Stored data entries:
────────────────────

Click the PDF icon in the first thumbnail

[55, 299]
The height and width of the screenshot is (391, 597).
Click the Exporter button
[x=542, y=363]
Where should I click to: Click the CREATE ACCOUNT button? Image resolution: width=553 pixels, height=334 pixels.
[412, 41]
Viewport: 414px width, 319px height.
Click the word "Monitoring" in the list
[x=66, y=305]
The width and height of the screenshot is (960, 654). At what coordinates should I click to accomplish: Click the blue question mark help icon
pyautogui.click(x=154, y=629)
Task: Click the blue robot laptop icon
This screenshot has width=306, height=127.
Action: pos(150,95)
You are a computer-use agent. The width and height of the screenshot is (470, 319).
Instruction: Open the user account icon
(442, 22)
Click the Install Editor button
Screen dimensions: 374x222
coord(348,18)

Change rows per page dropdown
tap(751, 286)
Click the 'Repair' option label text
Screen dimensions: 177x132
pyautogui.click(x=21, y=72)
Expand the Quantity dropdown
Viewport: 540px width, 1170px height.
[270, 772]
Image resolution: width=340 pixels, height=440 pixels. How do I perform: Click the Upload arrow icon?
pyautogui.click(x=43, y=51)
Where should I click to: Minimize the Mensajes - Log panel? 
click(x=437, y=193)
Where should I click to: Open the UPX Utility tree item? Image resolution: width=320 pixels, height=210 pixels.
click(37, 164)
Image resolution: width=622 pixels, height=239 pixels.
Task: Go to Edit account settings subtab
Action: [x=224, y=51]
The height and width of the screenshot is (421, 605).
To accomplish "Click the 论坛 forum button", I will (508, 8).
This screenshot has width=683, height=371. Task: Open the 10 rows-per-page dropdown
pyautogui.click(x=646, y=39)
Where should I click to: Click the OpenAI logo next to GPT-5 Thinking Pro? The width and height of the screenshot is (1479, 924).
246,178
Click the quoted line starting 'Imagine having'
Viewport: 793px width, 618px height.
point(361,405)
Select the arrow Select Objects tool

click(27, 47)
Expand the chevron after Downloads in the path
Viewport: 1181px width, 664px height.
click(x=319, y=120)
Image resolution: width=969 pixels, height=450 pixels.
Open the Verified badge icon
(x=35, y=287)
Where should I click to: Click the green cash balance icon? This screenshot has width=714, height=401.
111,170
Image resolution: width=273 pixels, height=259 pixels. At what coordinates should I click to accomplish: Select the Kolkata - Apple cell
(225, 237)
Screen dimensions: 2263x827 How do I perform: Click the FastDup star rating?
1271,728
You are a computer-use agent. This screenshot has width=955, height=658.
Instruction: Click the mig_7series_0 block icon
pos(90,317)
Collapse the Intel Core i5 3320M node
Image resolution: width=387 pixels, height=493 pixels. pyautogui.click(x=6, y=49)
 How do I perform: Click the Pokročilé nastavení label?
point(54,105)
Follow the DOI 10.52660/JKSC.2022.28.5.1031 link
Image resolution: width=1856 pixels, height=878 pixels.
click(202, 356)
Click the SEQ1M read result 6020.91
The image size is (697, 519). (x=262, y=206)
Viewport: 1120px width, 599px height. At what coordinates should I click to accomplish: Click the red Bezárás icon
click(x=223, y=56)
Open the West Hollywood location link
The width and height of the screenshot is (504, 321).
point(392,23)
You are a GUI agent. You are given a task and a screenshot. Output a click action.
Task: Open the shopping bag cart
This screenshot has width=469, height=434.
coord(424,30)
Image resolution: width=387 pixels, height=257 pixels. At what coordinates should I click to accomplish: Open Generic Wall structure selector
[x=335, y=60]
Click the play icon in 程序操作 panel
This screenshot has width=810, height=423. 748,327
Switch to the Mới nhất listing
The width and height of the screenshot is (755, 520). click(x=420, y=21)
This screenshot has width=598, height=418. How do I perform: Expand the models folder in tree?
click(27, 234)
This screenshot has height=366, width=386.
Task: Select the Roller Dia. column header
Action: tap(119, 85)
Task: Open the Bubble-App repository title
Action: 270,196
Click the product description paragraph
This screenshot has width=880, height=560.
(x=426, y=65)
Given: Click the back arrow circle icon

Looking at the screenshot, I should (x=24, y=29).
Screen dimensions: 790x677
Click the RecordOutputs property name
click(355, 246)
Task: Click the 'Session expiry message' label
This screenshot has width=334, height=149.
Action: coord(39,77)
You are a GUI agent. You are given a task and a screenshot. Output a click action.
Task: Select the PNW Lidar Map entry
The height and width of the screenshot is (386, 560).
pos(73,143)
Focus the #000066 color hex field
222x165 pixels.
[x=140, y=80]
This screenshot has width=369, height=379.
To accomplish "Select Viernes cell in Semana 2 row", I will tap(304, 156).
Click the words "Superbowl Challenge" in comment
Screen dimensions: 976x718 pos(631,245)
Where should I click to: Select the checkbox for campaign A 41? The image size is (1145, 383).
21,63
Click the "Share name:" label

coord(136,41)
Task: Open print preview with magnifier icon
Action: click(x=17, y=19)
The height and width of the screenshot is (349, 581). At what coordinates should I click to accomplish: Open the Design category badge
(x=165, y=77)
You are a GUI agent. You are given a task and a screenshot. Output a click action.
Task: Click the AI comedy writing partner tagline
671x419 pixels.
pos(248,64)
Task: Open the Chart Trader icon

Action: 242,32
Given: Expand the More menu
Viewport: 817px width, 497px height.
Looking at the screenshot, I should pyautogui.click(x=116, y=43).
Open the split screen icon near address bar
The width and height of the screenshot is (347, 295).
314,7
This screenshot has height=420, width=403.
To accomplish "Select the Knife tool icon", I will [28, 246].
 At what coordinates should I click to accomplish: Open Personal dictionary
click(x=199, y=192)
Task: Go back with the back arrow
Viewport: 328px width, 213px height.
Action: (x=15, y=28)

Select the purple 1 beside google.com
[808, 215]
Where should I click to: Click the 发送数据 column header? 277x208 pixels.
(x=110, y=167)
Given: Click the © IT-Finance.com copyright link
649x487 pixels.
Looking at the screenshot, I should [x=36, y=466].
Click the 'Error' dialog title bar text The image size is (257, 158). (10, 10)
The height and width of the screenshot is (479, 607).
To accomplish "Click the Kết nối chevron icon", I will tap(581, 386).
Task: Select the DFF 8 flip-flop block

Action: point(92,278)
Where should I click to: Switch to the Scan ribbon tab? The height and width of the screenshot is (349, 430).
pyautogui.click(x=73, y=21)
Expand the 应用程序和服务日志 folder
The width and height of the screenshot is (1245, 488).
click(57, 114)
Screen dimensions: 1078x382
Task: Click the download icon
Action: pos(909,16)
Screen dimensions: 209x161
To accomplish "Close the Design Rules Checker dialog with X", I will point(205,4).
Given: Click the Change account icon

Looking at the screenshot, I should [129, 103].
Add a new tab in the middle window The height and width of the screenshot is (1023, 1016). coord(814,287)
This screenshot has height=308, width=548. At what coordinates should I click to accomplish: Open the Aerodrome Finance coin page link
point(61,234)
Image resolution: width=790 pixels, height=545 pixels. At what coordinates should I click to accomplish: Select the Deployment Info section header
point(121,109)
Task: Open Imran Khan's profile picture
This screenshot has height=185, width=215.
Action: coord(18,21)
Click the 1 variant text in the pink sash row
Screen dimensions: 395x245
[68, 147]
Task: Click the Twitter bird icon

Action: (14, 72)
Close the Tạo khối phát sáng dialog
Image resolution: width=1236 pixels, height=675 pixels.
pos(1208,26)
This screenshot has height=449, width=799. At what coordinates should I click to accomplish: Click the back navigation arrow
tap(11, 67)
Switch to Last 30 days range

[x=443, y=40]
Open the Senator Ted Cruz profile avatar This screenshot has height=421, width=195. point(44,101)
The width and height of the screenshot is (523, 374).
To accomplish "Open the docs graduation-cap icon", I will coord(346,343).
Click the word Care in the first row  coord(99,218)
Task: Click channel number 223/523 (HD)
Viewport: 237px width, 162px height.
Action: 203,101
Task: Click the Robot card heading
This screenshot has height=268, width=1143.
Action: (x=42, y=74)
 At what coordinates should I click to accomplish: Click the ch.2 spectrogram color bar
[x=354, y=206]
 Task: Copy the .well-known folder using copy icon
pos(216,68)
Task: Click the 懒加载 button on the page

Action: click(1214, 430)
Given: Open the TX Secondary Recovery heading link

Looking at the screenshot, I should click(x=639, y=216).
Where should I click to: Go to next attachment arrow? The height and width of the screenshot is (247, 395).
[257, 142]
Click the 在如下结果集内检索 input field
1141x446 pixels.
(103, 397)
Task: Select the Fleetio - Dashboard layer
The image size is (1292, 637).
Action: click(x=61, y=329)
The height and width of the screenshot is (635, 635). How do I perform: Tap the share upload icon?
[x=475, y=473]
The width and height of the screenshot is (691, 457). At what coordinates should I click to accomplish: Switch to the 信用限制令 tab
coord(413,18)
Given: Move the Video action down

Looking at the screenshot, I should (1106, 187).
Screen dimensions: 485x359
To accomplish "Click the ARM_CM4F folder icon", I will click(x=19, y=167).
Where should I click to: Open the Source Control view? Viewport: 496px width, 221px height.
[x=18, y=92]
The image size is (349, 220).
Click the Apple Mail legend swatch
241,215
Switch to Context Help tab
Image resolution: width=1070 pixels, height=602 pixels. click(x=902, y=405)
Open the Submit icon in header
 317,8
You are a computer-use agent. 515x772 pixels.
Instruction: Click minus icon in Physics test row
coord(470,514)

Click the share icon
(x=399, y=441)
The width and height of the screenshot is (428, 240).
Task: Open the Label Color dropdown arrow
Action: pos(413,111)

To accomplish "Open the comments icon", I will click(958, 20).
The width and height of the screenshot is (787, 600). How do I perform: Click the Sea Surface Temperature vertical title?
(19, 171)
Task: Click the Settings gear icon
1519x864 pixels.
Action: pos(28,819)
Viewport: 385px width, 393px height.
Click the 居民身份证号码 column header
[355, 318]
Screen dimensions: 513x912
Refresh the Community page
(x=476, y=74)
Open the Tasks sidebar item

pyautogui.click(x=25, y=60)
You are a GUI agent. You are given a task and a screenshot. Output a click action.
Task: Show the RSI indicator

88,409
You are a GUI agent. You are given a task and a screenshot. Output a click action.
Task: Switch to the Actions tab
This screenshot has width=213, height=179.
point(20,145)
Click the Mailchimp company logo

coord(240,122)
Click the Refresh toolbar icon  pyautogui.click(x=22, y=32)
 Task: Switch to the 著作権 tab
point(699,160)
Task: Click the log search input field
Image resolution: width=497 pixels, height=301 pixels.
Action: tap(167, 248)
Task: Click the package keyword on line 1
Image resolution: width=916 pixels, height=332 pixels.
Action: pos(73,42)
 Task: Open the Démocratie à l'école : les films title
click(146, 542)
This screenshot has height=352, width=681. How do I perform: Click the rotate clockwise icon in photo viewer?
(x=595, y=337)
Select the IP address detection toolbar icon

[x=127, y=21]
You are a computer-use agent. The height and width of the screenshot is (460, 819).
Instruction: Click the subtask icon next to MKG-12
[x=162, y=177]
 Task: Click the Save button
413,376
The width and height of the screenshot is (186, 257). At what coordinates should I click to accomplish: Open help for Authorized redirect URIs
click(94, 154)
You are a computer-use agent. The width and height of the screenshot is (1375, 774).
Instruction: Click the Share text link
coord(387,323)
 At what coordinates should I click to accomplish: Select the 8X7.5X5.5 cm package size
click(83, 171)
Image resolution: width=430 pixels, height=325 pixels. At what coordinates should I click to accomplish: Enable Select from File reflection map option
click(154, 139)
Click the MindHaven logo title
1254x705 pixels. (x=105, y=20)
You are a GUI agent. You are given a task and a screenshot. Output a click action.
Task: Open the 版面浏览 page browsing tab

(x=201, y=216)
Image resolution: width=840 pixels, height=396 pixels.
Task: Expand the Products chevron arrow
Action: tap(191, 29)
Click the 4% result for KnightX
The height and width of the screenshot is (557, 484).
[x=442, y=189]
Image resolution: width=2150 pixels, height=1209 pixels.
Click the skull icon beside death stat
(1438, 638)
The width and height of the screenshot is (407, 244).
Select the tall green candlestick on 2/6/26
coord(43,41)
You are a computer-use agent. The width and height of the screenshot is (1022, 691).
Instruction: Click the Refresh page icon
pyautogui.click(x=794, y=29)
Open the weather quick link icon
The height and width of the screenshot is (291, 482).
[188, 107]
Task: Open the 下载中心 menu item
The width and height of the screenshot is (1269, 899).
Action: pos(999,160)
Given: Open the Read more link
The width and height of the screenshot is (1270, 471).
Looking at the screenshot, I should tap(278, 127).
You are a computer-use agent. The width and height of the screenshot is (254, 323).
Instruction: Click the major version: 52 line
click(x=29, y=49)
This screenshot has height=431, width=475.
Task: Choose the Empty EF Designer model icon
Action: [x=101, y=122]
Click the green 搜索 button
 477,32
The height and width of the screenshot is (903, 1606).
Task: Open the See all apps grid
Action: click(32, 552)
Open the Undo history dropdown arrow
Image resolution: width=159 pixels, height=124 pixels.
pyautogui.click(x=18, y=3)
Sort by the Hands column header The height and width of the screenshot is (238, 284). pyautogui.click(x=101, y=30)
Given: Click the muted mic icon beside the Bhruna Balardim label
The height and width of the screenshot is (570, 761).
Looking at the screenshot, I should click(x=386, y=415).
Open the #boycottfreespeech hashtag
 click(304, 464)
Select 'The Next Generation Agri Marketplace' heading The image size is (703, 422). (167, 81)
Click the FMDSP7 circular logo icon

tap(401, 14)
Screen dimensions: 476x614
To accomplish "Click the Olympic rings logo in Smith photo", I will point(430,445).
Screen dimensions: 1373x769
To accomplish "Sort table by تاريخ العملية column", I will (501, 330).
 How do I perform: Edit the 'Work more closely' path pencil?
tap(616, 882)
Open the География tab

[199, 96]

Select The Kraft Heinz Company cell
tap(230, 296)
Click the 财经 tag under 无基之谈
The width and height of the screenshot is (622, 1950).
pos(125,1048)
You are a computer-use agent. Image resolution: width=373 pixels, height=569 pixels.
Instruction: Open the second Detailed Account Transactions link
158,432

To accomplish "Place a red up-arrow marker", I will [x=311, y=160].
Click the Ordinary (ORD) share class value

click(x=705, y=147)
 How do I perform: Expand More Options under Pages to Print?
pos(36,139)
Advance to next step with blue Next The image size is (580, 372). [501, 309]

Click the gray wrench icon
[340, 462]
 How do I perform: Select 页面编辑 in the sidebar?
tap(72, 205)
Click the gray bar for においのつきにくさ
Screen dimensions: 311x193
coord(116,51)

────────────────────

- **ACTIVITY**
Look through the entries and return every line where "dialog" appears.

- **YOUR SOLUTION**
Click the 'Error' dialog title bar text The image size is (257, 158). (10, 10)
To accomplish "Close the Design Rules Checker dialog with X", I will point(205,4).
Close the Tạo khối phát sáng dialog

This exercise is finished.